* [What this task involves]: Please give again every entry exactly as it appears, setting aside the pictures.

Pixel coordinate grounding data
◇ ◇ ◇ ◇ ◇ ◇ ◇

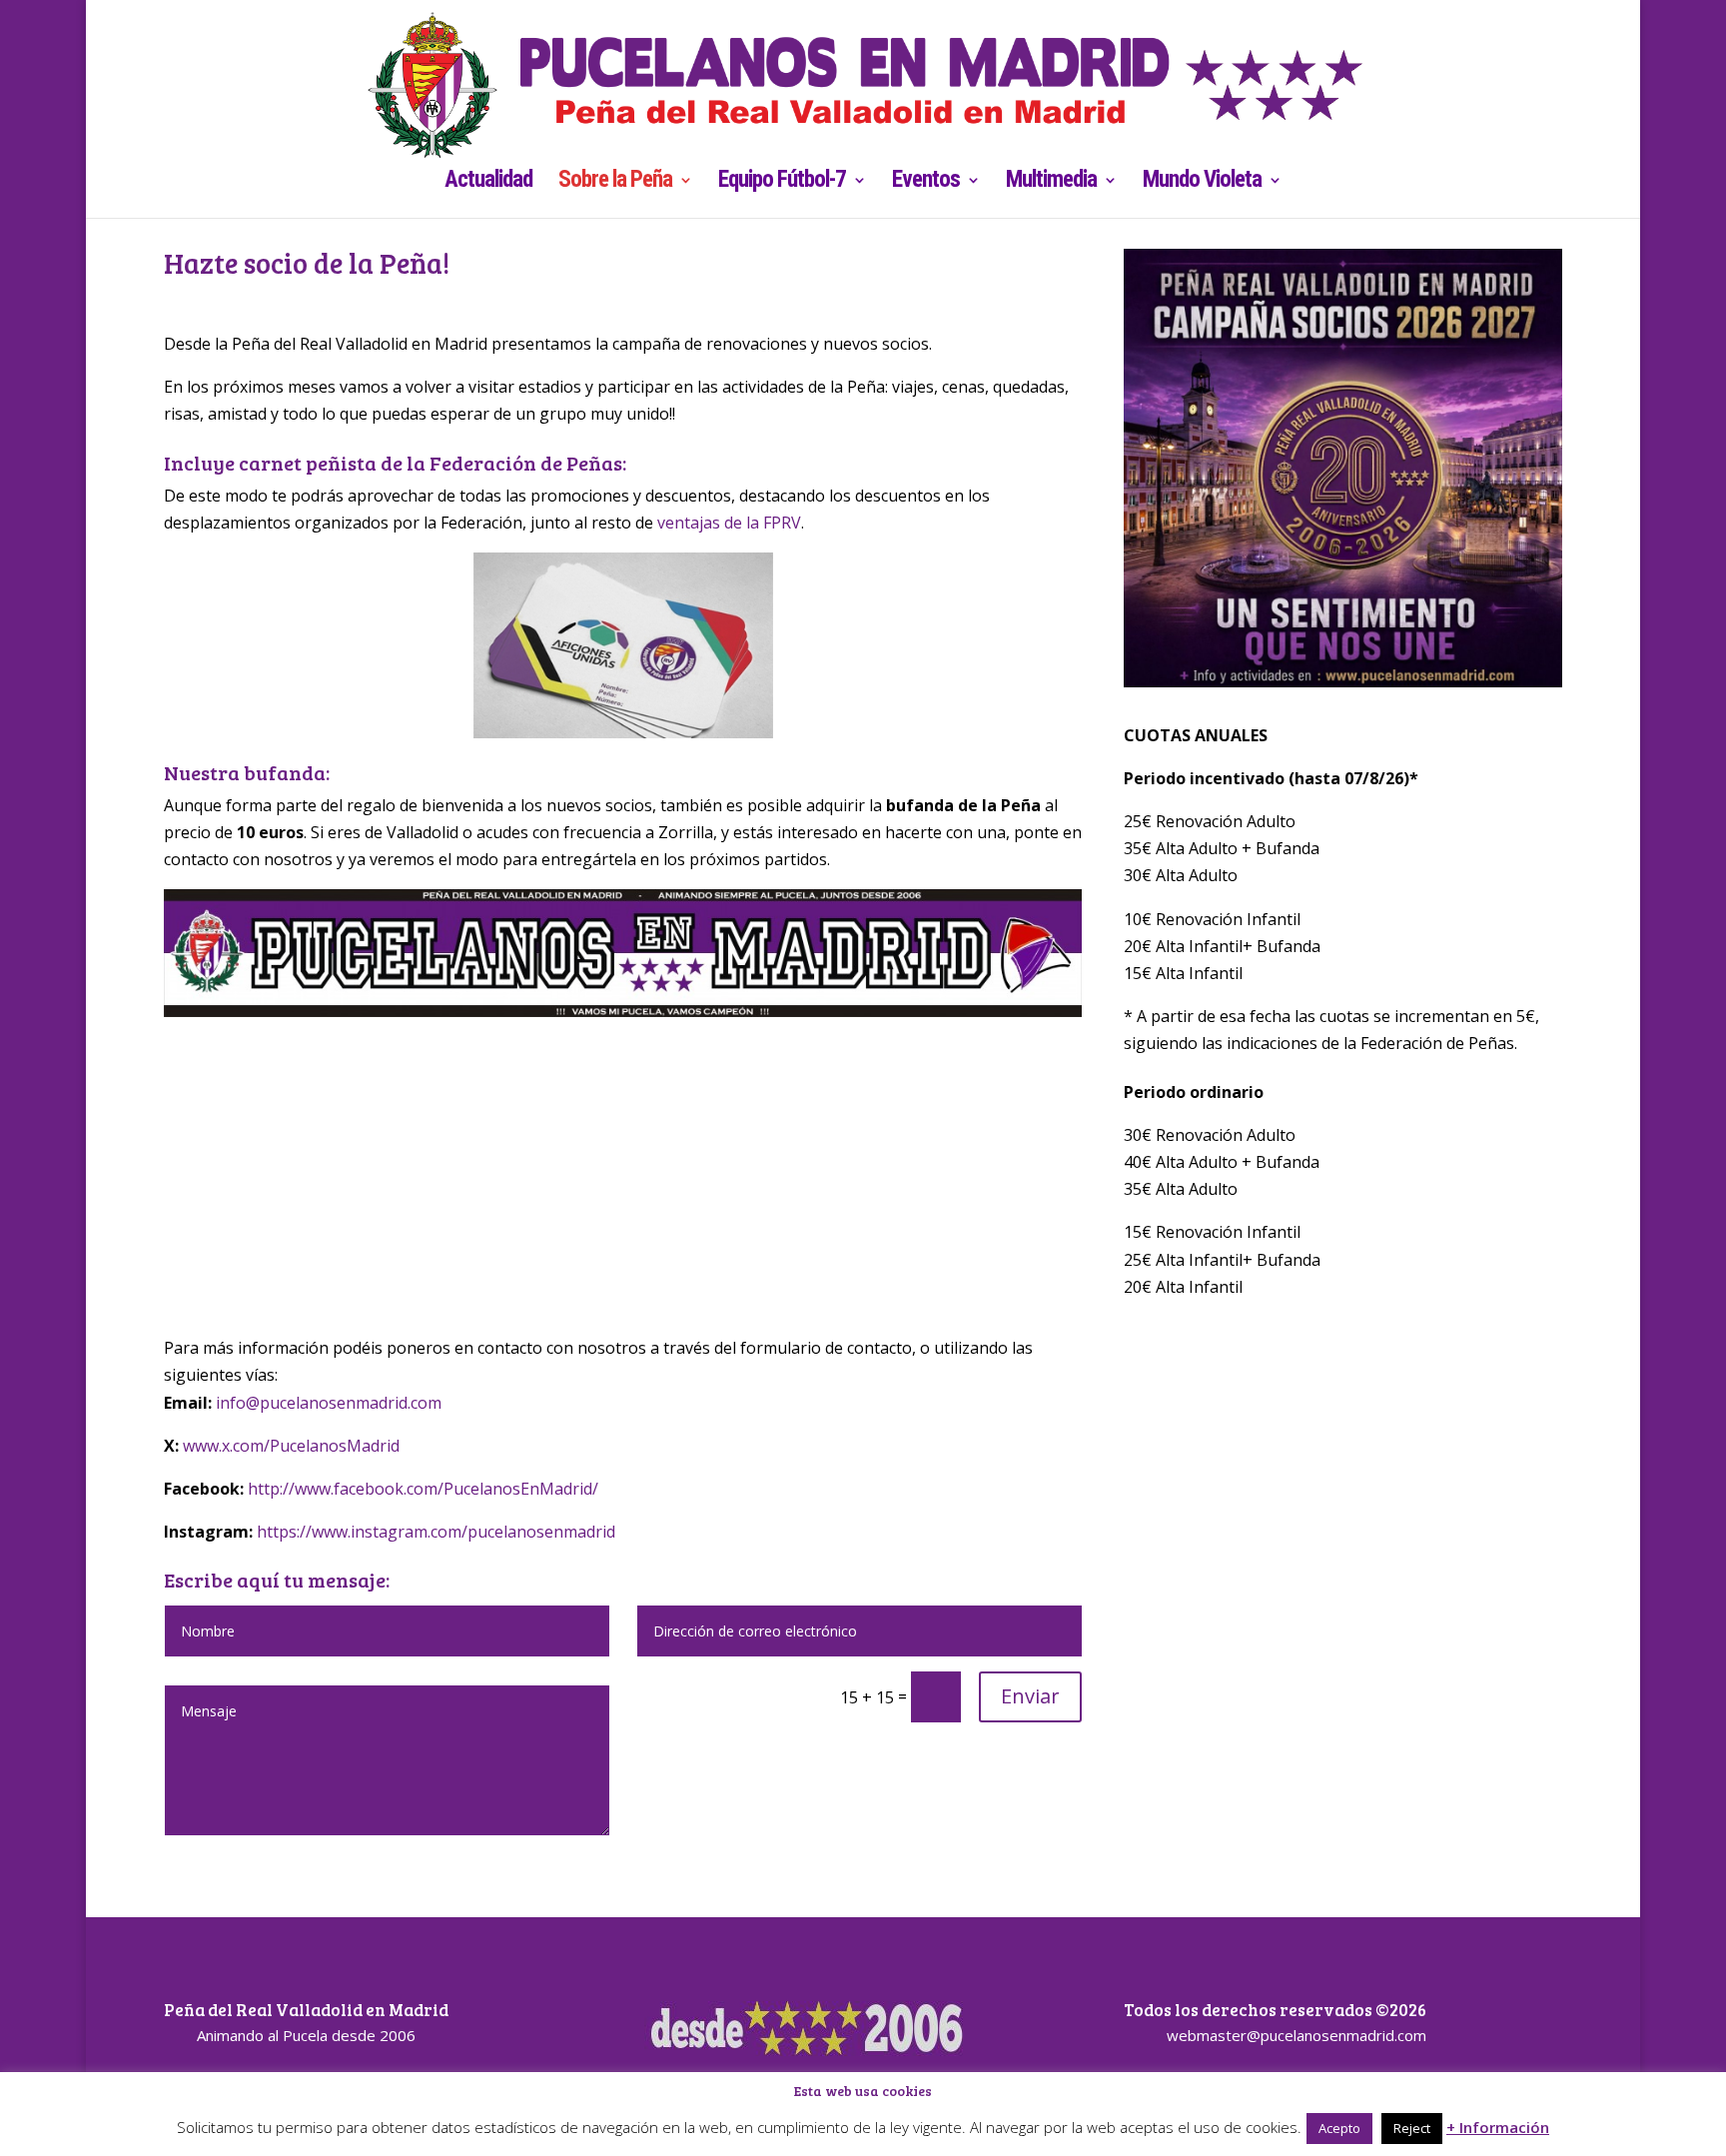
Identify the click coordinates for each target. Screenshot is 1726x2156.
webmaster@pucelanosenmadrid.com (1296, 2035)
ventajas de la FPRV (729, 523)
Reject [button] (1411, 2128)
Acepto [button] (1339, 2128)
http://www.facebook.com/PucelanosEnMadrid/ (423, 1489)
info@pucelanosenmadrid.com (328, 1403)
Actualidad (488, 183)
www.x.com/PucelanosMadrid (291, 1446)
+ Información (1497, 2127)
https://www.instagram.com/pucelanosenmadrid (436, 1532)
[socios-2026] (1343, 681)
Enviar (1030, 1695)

◇ ◇ ◇ ◇ ◇ ◇ ◇

* [Answer section]:
Identify the click coordinates for each target. Screenshot is 1726x2156.
webmaster@pucelanosenmadrid.com (1296, 2035)
ventajas de la FPRV (729, 523)
Reject [button] (1411, 2128)
Acepto [button] (1339, 2128)
http://www.facebook.com/PucelanosEnMadrid/ (423, 1489)
info@pucelanosenmadrid.com (328, 1403)
Actualidad (488, 183)
www.x.com/PucelanosMadrid (291, 1446)
+ Información (1497, 2127)
https://www.instagram.com/pucelanosenmadrid (436, 1532)
[socios-2026] (1343, 681)
Enviar (1030, 1695)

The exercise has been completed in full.